** Start of DATA FOR THIS TASK **

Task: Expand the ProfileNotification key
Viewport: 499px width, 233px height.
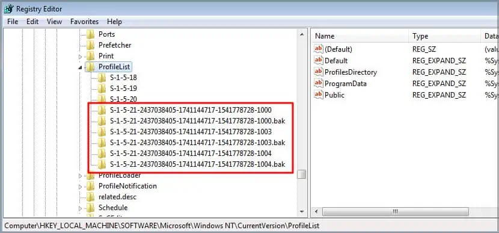Action: click(x=80, y=187)
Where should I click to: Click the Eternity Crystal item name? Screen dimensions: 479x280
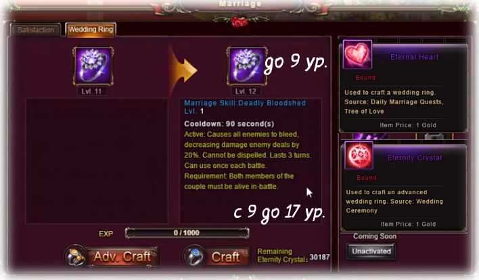pos(415,158)
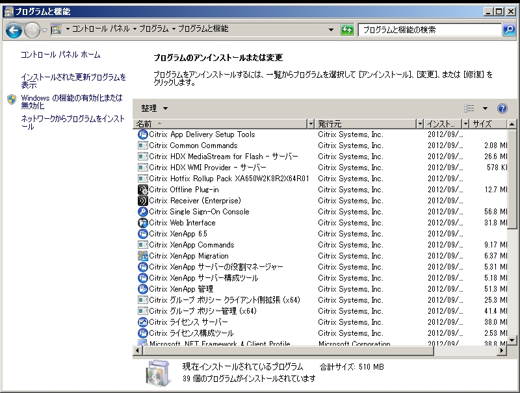Click the back navigation arrow
The image size is (520, 393).
(14, 30)
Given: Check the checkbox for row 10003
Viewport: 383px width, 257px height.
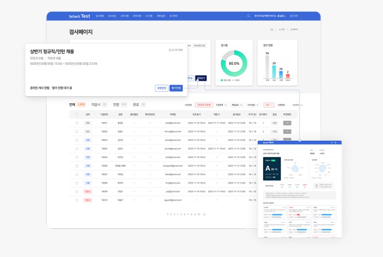Looking at the screenshot, I should pyautogui.click(x=77, y=140).
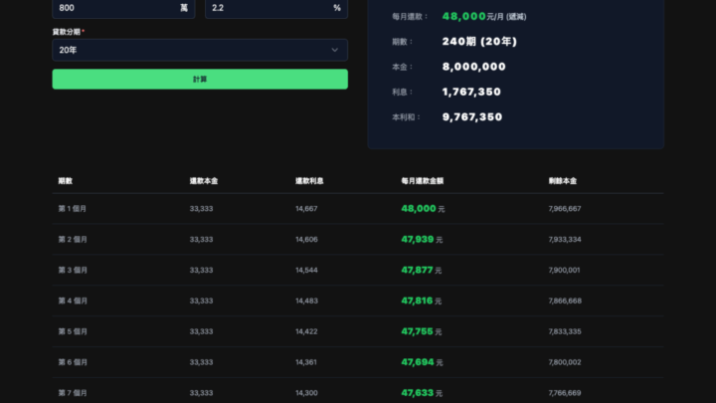716x403 pixels.
Task: Click the 期數 column header
Action: click(66, 181)
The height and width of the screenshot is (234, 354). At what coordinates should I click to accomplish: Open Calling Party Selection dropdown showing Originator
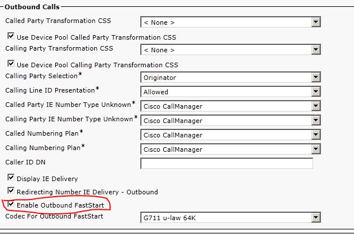(230, 76)
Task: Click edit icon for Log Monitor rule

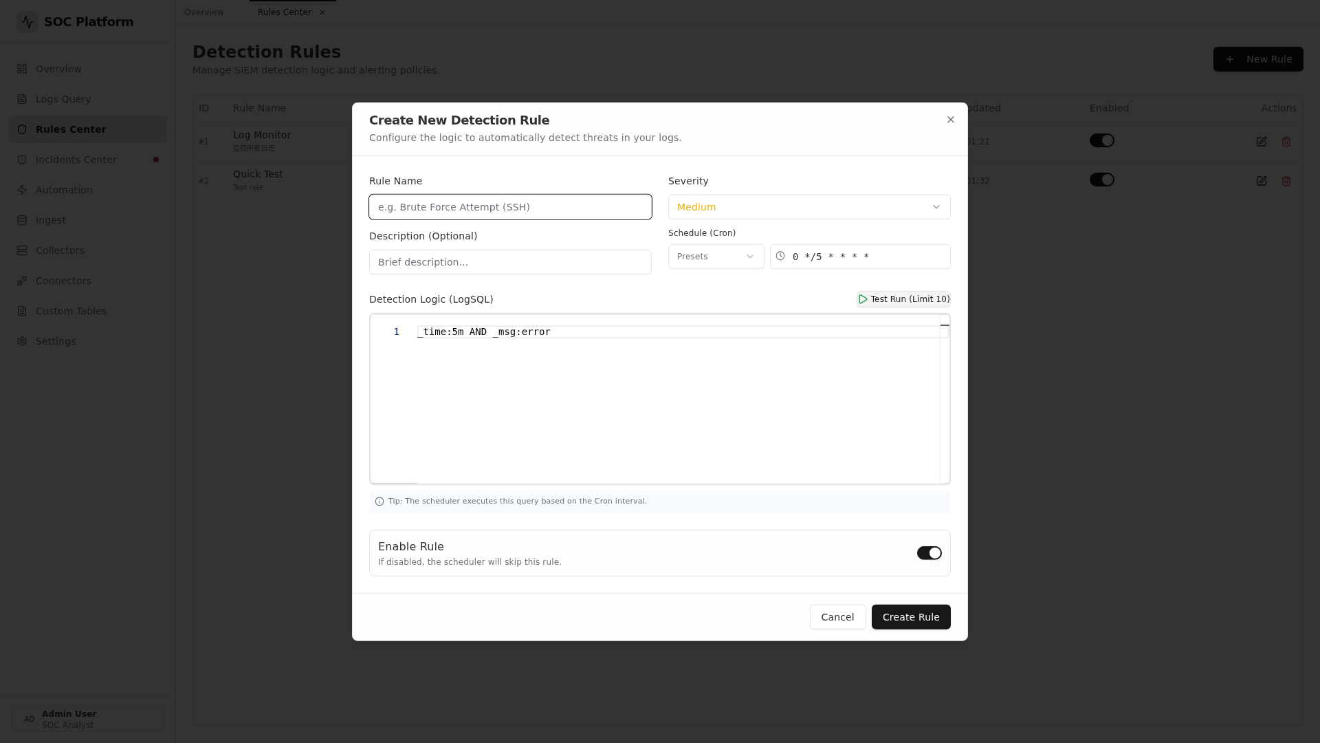Action: click(1262, 142)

** End of DATA FOR THIS TASK **

WRITTEN PROBLEM:
Format everything from the start of the records down to the line containing "Action: click(66, 181)" as a JSON list of strings, with one string per line and blank lines skipped. Leave the pictures out.

OUTPUT OF THE TASK:
[
  "Task: Expand the ProfileNotification key",
  "Viewport: 499px width, 233px height.",
  "Action: click(x=80, y=187)",
  "Where should I click to: Click the Eternity Crystal item name? Screen dimensions: 479x280",
  "pos(415,158)",
  "Click the back navigation arrow",
  "The image size is (520, 393).",
  "(14, 30)",
  "Given: Check the checkbox for row 10003",
  "Viewport: 383px width, 257px height.",
  "Looking at the screenshot, I should pyautogui.click(x=77, y=140).",
  "716x403 pixels.",
  "Task: Click the 期數 column header",
  "Action: click(66, 181)"
]